A desvalorização do dólar impulsiona a criação de novos milionários
A riqueza global vem crescendo de forma constante pelo terceiro ano consecutivo, superando o ritmo de expansão da atividade econômica real. De acordo com o Global Wealth Report 2026, elaborado pelo banco suíço UBS, aproximadamente 1 milhão de novos milionários em dólares foram criados apenas em 2025, o equivalente a uma média de 2.680 novos indivíduos ricos por dia.
Embora a acumulação de capital normalmente esteja associada ao crescimento da produtividade e à disposição para assumir riscos de investimento, o economista-chefe do UBS, Paul Donovan, observa que a simples sorte — estar no lugar certo durante períodos de grandes transformações estruturais — também desempenha um papel importante. No curto prazo, as taxas de câmbio foram o principal fator por trás desses números. O enfraquecimento do dólar americano em 2025 elevou mecanicamente a riqueza global medida em dólares, com crescimento variando de 1,6% no Sudeste Asiático a 17% na Europa Ocidental e 28% na Europa Oriental.
Apesar do crescimento geral, a distribuição da riqueza continua extremamente desigual.
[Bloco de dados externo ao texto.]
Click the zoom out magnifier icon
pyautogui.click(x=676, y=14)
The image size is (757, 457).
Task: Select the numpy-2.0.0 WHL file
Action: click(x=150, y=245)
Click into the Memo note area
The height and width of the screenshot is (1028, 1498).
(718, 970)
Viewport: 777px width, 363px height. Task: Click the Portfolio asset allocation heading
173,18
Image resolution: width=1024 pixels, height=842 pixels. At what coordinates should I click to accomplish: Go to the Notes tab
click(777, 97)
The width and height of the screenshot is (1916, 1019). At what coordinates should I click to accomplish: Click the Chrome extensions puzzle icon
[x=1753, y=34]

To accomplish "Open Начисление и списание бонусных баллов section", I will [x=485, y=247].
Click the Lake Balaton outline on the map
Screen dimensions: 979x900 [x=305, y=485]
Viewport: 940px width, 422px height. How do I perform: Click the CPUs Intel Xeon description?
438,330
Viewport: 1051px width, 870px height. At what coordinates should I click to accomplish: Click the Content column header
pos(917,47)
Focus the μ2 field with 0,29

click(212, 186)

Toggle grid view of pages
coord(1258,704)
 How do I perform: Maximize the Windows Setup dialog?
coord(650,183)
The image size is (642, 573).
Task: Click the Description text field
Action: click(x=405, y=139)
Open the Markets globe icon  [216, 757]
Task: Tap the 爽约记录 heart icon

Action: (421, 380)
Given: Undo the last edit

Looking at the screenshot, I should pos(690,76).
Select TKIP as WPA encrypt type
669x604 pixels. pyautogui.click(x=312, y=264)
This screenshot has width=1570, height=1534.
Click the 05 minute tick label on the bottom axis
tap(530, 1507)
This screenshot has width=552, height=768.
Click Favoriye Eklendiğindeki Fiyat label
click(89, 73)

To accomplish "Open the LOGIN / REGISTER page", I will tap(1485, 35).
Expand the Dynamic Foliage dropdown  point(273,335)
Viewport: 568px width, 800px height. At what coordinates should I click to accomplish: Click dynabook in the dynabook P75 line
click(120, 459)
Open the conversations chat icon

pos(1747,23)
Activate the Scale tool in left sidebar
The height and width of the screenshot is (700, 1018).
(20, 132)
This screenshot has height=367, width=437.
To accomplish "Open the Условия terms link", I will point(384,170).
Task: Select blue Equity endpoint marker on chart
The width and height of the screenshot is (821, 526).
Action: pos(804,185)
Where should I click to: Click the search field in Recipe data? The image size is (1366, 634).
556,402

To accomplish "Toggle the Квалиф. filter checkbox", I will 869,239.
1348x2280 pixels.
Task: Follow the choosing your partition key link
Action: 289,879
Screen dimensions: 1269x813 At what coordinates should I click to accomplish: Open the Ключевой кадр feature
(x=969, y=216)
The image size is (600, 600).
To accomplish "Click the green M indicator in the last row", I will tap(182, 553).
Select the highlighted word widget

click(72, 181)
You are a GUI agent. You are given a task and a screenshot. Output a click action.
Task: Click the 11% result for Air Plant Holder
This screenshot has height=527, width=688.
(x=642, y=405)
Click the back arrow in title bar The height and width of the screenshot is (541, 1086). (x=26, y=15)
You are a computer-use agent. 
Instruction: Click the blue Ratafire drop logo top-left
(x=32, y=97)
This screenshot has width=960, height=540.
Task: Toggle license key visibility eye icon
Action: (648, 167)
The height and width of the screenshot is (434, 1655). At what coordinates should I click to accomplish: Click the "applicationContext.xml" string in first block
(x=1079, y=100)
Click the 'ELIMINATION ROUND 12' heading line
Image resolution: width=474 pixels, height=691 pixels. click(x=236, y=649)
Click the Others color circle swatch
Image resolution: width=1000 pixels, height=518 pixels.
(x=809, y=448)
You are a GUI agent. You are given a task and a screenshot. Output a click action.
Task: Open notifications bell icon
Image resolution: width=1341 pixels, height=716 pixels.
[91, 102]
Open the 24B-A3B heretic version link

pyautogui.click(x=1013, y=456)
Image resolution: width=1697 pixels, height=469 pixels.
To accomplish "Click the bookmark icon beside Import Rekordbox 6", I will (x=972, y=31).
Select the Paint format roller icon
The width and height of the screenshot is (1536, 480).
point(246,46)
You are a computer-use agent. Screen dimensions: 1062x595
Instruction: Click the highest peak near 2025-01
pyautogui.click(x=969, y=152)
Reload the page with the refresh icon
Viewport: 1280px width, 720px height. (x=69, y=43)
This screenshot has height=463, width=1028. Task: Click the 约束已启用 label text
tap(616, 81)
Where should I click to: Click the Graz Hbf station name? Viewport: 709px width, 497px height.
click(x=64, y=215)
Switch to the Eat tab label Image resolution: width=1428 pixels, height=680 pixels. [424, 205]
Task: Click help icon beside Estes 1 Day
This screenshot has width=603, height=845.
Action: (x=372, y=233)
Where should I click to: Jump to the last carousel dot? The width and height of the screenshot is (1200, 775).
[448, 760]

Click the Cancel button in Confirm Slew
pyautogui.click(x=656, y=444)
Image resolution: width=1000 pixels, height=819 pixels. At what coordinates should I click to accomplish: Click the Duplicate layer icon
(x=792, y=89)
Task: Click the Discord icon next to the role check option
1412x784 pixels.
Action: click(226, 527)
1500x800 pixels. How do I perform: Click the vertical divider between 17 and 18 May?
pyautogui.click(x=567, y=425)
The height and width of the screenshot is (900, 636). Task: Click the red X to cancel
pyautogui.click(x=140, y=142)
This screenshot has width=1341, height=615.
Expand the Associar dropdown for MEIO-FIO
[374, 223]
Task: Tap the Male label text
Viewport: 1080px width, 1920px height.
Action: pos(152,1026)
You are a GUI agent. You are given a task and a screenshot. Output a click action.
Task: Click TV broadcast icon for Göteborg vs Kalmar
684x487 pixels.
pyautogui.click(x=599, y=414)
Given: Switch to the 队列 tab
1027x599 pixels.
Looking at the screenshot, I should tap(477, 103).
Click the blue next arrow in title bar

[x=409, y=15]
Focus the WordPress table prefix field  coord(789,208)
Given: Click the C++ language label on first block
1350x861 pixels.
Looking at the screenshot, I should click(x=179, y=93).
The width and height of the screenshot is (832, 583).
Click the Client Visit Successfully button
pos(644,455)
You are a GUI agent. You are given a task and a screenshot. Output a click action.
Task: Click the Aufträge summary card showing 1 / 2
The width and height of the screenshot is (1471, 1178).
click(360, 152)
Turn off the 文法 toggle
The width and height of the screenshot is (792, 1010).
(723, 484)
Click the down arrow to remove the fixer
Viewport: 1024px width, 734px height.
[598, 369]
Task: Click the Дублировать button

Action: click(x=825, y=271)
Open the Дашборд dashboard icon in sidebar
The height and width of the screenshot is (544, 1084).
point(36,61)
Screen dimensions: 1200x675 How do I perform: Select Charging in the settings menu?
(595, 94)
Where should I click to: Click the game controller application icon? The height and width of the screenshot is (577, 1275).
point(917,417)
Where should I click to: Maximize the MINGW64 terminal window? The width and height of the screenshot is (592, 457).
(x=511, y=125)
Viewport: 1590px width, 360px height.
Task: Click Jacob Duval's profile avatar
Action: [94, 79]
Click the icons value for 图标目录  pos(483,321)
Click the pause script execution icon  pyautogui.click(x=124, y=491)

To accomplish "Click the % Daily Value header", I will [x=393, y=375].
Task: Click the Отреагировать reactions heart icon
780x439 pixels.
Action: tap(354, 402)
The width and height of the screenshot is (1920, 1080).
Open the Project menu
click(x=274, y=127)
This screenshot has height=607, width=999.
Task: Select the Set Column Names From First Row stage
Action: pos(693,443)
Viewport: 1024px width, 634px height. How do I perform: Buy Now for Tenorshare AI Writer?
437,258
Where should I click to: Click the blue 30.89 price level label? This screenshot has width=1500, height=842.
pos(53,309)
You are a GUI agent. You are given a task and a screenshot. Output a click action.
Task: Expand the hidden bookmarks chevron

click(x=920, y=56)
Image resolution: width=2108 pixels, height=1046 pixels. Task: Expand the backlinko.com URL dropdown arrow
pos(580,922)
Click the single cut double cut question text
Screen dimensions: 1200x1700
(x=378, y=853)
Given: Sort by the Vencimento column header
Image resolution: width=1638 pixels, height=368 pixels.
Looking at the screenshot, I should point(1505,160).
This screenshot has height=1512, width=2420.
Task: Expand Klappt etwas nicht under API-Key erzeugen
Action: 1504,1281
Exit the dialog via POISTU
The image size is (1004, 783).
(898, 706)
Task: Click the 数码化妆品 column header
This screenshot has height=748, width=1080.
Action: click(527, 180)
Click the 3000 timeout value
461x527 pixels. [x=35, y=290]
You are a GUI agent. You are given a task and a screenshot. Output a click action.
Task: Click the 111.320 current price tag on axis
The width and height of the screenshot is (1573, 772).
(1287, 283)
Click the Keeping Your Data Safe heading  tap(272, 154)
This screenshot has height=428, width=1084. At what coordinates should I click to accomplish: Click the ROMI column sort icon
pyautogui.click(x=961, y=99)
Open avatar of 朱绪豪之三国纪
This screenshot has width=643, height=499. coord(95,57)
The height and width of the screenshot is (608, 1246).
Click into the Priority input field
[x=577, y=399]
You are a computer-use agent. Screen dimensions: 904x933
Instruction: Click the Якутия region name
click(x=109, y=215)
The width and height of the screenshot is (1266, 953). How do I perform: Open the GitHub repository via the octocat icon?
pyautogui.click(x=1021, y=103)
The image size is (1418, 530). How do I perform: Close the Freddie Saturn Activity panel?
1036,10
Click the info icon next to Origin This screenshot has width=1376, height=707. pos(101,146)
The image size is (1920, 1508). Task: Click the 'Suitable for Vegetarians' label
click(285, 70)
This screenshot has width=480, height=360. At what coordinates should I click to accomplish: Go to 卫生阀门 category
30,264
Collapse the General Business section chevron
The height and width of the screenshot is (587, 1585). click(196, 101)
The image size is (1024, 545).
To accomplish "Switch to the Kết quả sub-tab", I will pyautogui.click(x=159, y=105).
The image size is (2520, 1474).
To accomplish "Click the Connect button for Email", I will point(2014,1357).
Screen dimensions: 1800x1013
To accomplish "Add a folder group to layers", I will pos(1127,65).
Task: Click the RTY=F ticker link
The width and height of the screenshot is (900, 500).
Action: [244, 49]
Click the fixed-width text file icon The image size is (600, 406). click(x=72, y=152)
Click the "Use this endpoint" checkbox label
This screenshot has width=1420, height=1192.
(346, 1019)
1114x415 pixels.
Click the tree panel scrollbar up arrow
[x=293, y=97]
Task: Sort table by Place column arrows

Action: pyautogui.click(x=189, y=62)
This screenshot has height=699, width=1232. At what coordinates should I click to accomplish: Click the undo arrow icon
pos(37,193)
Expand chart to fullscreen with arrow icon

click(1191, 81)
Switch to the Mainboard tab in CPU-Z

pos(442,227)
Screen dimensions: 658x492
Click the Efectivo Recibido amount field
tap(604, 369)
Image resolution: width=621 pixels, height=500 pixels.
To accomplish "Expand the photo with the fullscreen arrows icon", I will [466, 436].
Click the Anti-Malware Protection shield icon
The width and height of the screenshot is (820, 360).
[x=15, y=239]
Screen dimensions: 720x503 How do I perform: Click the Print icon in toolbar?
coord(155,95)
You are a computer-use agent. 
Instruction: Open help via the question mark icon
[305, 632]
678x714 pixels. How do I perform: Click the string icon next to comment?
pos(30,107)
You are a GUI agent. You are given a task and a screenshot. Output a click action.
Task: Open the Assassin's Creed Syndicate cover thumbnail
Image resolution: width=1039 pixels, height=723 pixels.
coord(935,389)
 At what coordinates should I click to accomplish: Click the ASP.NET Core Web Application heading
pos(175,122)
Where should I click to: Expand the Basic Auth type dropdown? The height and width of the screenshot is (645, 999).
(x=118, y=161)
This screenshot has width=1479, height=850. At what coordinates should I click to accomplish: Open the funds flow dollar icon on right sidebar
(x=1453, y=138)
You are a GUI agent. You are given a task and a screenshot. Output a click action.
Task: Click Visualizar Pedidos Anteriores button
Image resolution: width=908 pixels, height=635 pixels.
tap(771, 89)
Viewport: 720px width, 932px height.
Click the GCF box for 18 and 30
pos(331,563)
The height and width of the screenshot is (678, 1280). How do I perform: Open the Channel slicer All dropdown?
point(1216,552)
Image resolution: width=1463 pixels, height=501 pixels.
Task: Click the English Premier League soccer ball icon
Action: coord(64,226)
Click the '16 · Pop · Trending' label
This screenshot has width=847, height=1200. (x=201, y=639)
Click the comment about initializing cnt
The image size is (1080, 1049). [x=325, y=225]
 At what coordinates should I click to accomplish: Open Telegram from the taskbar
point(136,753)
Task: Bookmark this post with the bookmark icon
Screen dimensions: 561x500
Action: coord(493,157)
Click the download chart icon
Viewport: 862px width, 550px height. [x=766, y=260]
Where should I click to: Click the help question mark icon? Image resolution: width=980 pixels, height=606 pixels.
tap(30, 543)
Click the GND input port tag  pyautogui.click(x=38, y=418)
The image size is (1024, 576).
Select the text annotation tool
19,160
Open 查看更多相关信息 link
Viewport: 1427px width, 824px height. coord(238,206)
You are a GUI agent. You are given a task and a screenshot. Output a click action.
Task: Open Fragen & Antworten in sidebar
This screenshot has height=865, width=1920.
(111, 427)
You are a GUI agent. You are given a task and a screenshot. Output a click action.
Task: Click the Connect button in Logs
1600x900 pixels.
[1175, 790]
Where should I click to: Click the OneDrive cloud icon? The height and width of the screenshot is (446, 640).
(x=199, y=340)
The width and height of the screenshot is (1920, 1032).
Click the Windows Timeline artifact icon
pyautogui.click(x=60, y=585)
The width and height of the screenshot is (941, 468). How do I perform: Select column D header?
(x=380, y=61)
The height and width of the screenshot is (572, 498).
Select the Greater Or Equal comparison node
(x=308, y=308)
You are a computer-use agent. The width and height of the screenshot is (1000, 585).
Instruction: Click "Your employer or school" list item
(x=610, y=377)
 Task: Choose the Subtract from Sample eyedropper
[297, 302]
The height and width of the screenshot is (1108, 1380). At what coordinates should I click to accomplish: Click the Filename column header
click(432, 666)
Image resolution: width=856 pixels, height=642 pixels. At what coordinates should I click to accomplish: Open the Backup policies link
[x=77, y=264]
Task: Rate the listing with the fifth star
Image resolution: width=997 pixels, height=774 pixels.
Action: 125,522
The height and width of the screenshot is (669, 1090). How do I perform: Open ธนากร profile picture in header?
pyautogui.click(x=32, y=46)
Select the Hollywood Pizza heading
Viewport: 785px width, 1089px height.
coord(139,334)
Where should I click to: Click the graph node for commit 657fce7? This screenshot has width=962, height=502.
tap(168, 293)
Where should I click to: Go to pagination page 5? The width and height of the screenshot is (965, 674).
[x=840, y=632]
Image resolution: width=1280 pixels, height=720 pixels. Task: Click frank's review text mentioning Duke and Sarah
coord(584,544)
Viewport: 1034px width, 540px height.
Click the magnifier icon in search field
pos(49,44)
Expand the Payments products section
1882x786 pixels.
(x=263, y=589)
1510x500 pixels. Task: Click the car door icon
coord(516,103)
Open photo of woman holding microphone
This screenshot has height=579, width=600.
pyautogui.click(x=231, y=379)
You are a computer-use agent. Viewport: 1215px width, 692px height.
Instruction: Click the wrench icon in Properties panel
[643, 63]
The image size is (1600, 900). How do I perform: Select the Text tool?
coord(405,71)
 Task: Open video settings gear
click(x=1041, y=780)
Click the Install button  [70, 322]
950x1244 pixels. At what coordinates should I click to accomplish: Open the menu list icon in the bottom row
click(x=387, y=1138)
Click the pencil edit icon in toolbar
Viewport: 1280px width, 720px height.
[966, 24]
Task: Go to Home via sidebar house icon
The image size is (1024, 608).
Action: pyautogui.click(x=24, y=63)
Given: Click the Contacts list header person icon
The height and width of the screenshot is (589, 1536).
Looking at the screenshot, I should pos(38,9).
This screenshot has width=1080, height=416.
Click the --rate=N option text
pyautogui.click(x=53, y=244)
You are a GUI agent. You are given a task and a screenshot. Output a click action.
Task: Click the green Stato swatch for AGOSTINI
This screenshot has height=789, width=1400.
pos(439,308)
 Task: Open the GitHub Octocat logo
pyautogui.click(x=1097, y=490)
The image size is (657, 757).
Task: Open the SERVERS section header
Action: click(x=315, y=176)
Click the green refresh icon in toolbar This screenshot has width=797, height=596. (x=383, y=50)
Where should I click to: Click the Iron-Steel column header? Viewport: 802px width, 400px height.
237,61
Mais da metade da riqueza mundial está concentrada em apenas dois mercados: Estados Unidos (37,5%) e Grande China (18,5%). A Europa responde por outros 22%. Os Estados Unidos lideram a criação de milionários, adicionando 440 mil novos milionários em apenas um ano, o equivalente a mais de 1.200 novos milionários por dia. Vale destacar que nenhum dos 56 mercados analisados encerrou 2025 com redução no número de indivíduos ricos.
Entre outros fatores estruturais que contribuíram para esse crescimento, os analistas destacam a expressiva transferência intergeracional de riqueza, o aumento da participação das mulheres entre os proprietários de ativos e a normalização dos níveis de endividamento das famílias. De forma paradoxal, a inflação e a elevação do padrão de vida ajudaram uma parcela significativa da população a sair das faixas de menor riqueza.
No entanto, o rápido enriquecimento do setor privado vem atraindo a atenção das autoridades. Com elevados níveis de dívida pública em todo o mundo, os governos provavelmente começarão a buscar formas de mobilizar o capital privado para financiar seus gastos. As redes sociais agravam esse cenário, tornando a desigualdade muito mais visível e intensificando a sensação de injustiça na sociedade, mesmo em países onde a diferença efetiva de renda tenha diminuído estatisticamente.